Today when I got to school I pushed the up button on the elevator, which was in the basement. I watched the little arrow turn on the dial as it began to rise, reaching the first floor... then (PASSING ME!!!?!?!!) the second... then the third... clear until the 5th and top floor of the building. It paused there for a while, and then proceeded to return to the first floor where the doors opened and it FINALLY let me in.

Elevators hate me.

Don't even get me started on automatic doors.

Monday, April 27, 2009

A polymer!

I don't have a lot of time to write right now, so I will just leave you a picture of me playing mad scientist in a polymer lab. :) It was a great Saturday activity.

Wednesday, April 22, 2009

Twitter

I have twitter now, in case you haven't noticed it in my sidebar. :)

Tuesday, April 21, 2009

Are we precious?

Since the last picture was apparently vetoed... :P

Saturday, April 18, 2009

Aren't we precious

The center of attention

Sometimes I just need it for a little while. :)

Friday, April 17, 2009

awww... I love Danishes

Saw this on xkcd. The text just needs to be switched so I'm the one saying "dearest darling danish."

Thursday, April 16, 2009

On models

"I take issue with a lot of things in the church... and that's why I'm still a member." --Katie

That was a quote from a talk I had last night with Katie, wherein we discussed that if we understood every doctrine taught in the church, and everything made perfect logical sense, that very fact would prove it was wrong. As mere mortal beings, with such a tenuous grasp on even the mortal things around us--physics, chemistry, astronomy, etc--how can we expect to understand and comprehend every minute detail of something infinite and eternal that stretches so far beyond this plane of existence? While that doesn't mean we should try to learn about it and understand it to the best of our ability, we shouldn't expect, in this life at least, to reach a point where we say "Okay, this is it, I've got it!" and obtain a perfect understanding.

It reminded me of a beautiful quote from C.S. Lewis:
On my view the theories are not themselves the thing you are asked to accept. Many of you no doubt have read Jeans or Eddington. What they do when they want to explain the atom, or something of that sort, is to give you a description out of which you can make a mental picture. But then they warn you that this picture is not what the scientists actually believe. What the scientists believe is a mathematical formula. The pictures are there only to help you to understand the formula. They are not really true in the way the formula is; they do not give you the real thing but only something more or less like it.
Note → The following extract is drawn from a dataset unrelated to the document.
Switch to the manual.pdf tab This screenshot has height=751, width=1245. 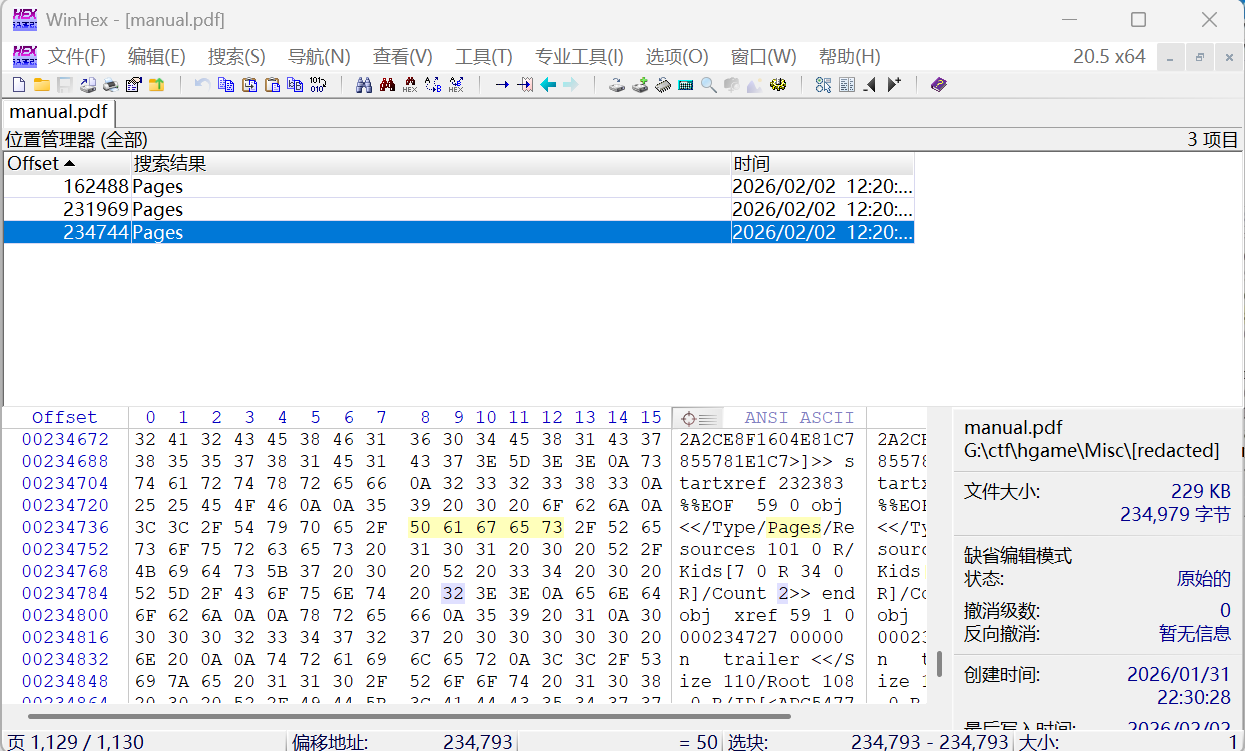coord(58,112)
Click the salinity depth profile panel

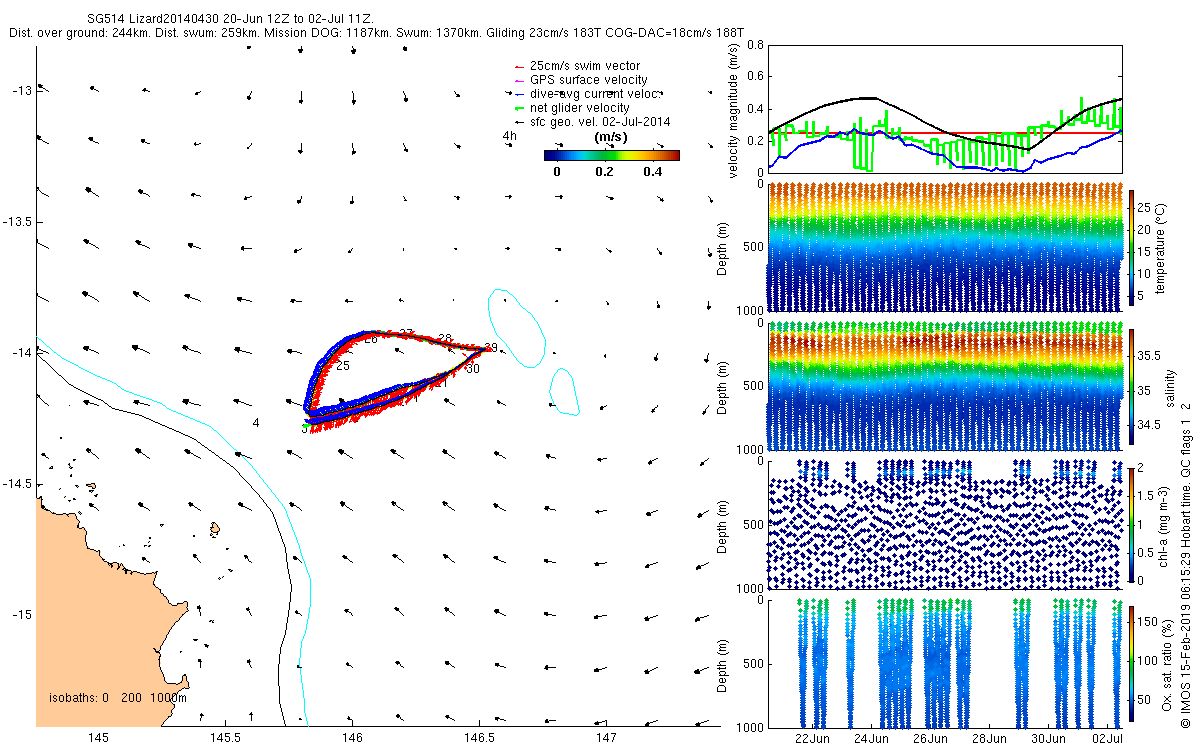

They are only meant to help, and if they do not help you can drop them. The thing itself cannot be pictured, it can only be expressed mathematically. We are in the same boat here. We believe that the death of Christ is just that point in history at which something absolutely unimaginable from outside shows through into our own world. And if we cannot picture even the atoms of which our own world is built, of course we are not going to be able to picture this. Indeed, if we found that we could fully understand it, that very fact would show it was not what it professes to be-the inconceivable, the uncreated, the thing from beyond nature, striking down into nature like lightning. You may ask what good will it be to us if we do not understand it. But that is easily answered. A man can eat his dinner without understanding exactly how food nourishes him. A man can accept what Christ has done without knowing how it works: indeed, he certainly would not know how it works until he has accepted it.
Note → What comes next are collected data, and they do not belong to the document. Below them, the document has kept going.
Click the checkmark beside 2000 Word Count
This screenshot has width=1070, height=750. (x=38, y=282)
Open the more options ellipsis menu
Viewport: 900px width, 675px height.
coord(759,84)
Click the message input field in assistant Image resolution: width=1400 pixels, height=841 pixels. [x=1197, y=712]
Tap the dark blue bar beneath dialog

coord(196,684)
I once taught a lesson using this quote. I compared it to the Bohr model of the atom (for two reasons: (1), I'm a scientist, so that's what language speaks to me, and (2) I was in Denmark at the time, and everyone there knows Niels Bohr). This model is incorrect. Scientists now know it's incorrect. Atoms aren't really like a little orange with tiny circles flying around it like bees. Bohr probably knew this even at the time. However, the model is accurate enough that we can model at atom with it, while still being simple enough that we can actually understand it, and that it's still useful to us. We can use the Bohr model to predict many things about atoms that are completely correct. We do this knowing that the model isn't completely right, but that's okay. If we had a model that was completely 100% correct, it would be so incredibly complicated that it wouldn't be of any use because we wouldn't be able to do anything with it. Calculations would take ages, even on the fastest super computers. Explaining it to students would be nigh impossible. Whereas with the Bohr model, one can make calculations without even using a calculator. It's not that scientists are content with ignorance, but rather that they know how to use things that work for them. A simplified model that allows understanding and progress is better than no model at all.

Tuesday, April 14, 2009

Update


It's been a while since I posted anything on here so I thought I'd put up some pictures of my latest adventures. We went to the Science Museum where I drug Chris to the Theater of Electricity to see the Lightning Show which was awesome, as usual.


I pretty much freaked out at Mathematica, the hall of Math. It was awesome.



There was a wall with a time line of mathematics on it and I recognized almost every name: Minkowski, Hilbert, Poincare, Cantor, Hermite, Riemann, Kronecker, Von Neumann... I was getting all excited flitting from person to person. I realized what a geek that made me, but it didn't stop me. :)


Chris found this awesome gift from Mr. and Mrs. Welch. They must really care about having a clean museum. Thanks guys!